396. Carex lupuliformis Sartwell ex Dewey, Amer. J. Sci. Arts, ser. 2. 9: 29. 1850.
Plants loosely cespitose or not, long-rhizomatous. Culms solitary or not, erect, 50–130 cm. Leaves 4–7; basal sheaths brownish; sheath of distal leaf 3–21 cm; ligules rounded to triangular, 6–28 mm; blades 30–80 cm × 6–13 mm. Inflorescences 6–40 cm; peduncles of proximal spikes 1–13 cm, basal 2 peduncles 2–17 cm apart; of terminal spikes 1–12 cm, shorter than to somewhat exceeding the distal pistillate spike; bracts leafy, sheath 1–9 cm; blades 20–70 cm × 4–11 mm.
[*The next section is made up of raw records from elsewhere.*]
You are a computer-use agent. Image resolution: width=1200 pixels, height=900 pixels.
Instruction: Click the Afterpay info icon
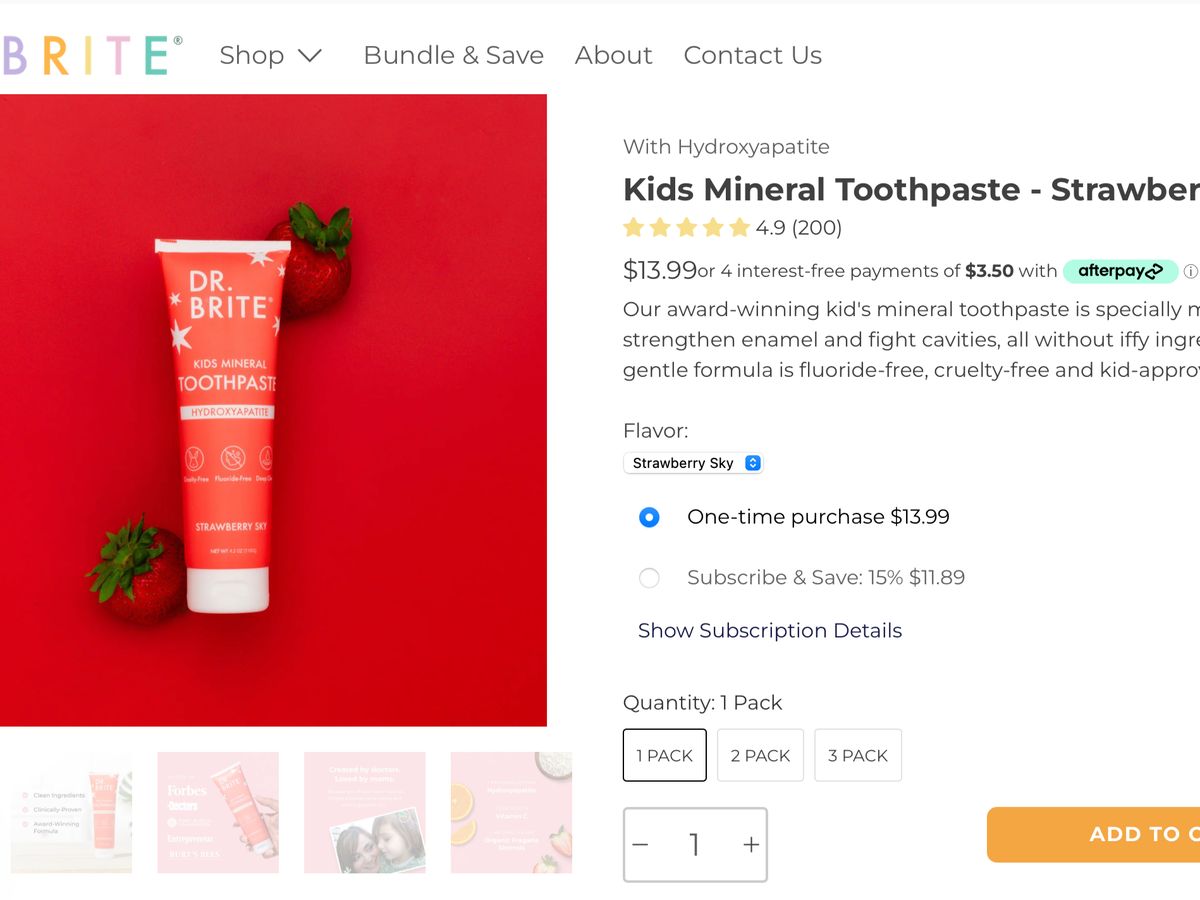pos(1190,271)
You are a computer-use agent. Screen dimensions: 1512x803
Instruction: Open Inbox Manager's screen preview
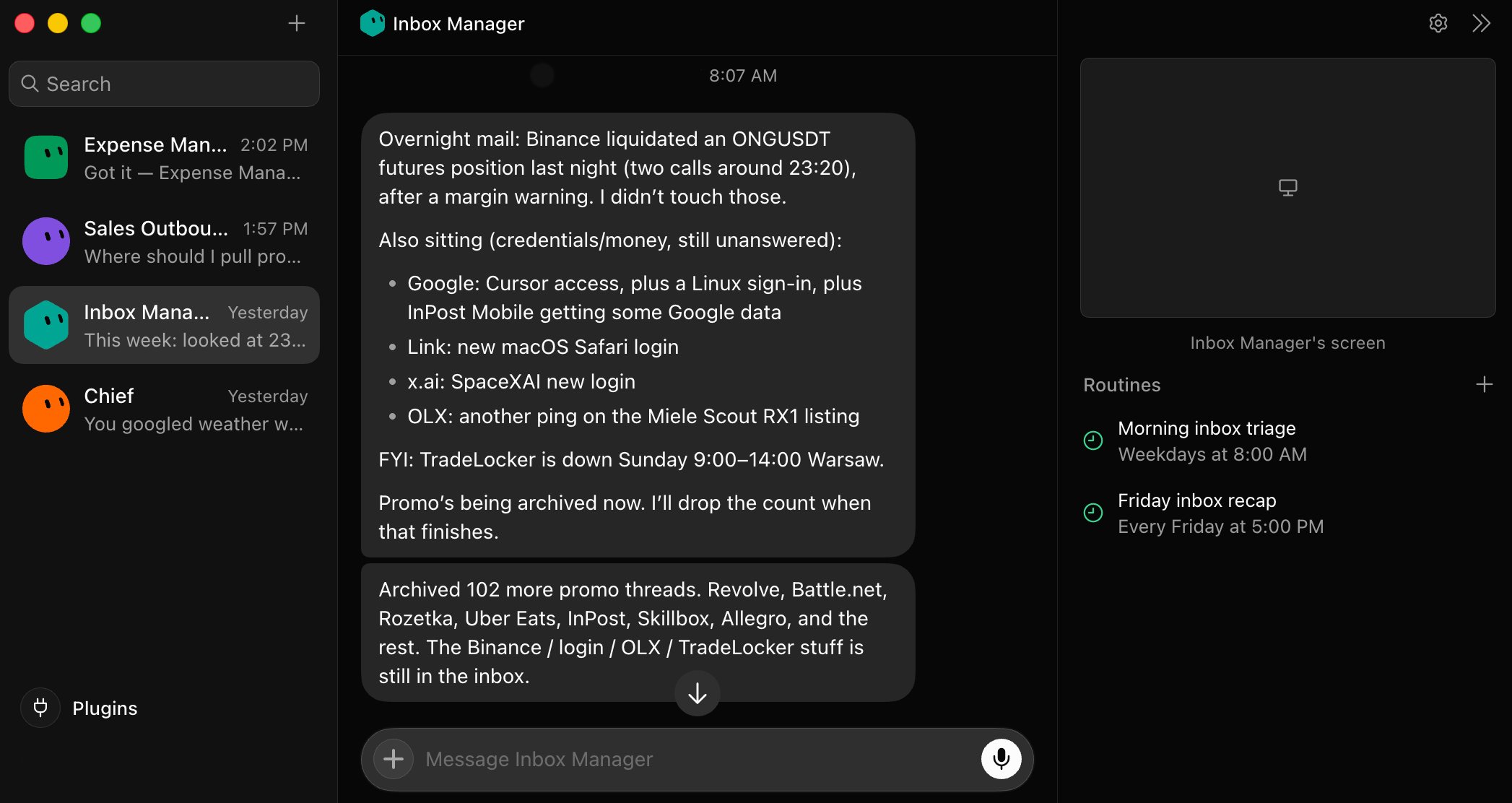pos(1287,188)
Spikes: proximal pistillate spikes 2–6, the distal usually ± crowded, ascending, densely 8–90-flowered, usually cylindric, 2–8 × 1.5–3 cm; terminal staminate spikes 1–2, 2–10 cm × 2–5 mm. Pistillate scales 3–9 veined, lanceolate, 6–13 × 1.8–3.2 mm, apex acute to awned, awn rough, to 5.5 mm. Anthers 3, 3.5–7 mm. Perigynia ascending to spreading, strongly 17–25-veined, sessile, lance-ovoid, 12–18.5 × 3.8–6 mm, shiny, glabrous; beak conic, 6–9 mm. Achenes stipitate, rhombic, concave faces, angles thickened, prominently knobbed with hard, nipplelike points, 3–4.5 × (2.2–)2.4–3.4 mm; style same texture as achene.
Fruiting late spring–summer. Wet forests, especially in openings around forest ponds, riverine wetlands, marshes, wet thickets; 0–500 m; Ont., Que.; Ark., Conn., Del., Fla., Ga., Ill., Ind., Iowa, La., Md., Mass., Mich., Miss., Mo., N.J., N.Y., N.C., Ohio, Okla., Pa., S.C., Tex., Vt., Va., W.Va., Wis.
Carex lupuliformis is rare and local throughout much of its range, especially northward.